*INSTRUCTION*:
Copy the data from the line containing "You are a computer-use agent. The" up to and including the line containing "pyautogui.click(x=1432, y=97)", substituting "Log in" for "Logga in" and changing nothing else.

============================================================

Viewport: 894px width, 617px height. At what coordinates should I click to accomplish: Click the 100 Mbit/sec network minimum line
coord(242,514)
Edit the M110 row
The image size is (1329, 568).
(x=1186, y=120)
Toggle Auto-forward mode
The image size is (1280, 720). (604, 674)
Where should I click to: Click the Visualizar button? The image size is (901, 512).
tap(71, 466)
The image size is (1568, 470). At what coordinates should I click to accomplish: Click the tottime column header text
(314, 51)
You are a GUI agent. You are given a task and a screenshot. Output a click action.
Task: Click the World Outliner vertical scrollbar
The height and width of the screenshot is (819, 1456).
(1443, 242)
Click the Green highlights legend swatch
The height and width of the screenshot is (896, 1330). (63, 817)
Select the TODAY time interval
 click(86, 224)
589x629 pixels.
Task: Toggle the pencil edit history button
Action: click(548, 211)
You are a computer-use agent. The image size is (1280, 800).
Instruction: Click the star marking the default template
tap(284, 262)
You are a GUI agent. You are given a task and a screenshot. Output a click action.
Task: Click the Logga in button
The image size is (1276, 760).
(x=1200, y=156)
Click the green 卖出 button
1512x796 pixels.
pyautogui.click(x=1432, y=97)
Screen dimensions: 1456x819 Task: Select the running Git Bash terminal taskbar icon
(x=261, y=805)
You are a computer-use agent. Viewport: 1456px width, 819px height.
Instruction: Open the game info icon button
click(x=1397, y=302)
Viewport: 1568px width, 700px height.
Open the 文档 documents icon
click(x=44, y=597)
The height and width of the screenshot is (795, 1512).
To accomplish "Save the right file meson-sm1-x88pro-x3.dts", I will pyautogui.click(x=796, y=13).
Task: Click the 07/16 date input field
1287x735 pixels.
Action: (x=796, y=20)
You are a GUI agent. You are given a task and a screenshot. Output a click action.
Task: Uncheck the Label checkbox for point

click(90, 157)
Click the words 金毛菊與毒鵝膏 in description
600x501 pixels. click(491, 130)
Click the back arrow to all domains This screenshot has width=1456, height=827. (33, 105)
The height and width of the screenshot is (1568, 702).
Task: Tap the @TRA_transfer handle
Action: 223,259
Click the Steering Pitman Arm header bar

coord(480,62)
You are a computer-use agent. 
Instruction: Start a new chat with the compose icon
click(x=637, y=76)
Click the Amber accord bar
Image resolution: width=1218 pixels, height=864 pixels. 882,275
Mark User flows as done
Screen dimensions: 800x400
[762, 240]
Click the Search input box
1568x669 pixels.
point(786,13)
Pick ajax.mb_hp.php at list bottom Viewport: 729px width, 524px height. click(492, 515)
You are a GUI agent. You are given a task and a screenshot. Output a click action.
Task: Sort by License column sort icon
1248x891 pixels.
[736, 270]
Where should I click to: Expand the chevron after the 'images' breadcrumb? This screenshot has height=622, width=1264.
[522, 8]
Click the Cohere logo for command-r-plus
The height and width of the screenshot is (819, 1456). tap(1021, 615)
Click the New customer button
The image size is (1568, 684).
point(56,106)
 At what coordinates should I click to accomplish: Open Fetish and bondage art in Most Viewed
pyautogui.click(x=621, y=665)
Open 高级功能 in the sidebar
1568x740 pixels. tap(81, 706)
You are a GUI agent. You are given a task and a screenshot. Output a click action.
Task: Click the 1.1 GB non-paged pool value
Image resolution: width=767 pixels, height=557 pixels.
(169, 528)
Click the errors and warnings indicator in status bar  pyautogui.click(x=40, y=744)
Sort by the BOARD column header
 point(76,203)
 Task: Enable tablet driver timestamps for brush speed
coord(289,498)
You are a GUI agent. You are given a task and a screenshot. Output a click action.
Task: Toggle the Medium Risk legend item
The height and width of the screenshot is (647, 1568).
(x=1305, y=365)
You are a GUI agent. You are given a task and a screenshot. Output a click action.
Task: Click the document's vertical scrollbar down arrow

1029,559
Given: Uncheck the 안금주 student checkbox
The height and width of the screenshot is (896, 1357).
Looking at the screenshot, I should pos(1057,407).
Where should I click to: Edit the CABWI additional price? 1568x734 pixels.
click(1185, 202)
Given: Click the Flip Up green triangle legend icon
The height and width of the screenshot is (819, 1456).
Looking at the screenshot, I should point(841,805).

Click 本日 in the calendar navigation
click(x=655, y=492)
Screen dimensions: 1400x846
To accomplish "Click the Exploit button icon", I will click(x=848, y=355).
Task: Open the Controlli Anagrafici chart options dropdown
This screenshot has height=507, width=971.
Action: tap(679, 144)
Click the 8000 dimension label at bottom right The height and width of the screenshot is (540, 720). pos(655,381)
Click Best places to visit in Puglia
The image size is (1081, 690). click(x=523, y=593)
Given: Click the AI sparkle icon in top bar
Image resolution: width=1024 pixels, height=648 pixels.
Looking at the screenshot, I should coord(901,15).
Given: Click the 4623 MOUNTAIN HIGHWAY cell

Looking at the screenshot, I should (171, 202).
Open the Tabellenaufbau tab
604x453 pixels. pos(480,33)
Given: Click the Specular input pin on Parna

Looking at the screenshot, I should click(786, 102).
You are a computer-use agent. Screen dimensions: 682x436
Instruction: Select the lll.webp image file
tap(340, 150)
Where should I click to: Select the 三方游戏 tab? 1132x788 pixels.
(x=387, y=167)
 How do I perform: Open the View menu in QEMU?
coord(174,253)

============================================================

*EXPECTED OUTPUT*:
You are a computer-use agent. The image size is (1280, 800).
Instruction: Click the star marking the default template
tap(284, 262)
You are a GUI agent. You are given a task and a screenshot. Output a click action.
Task: Click the Log in button
The image size is (1276, 760).
(x=1200, y=156)
Click the green 卖出 button
1512x796 pixels.
pyautogui.click(x=1432, y=97)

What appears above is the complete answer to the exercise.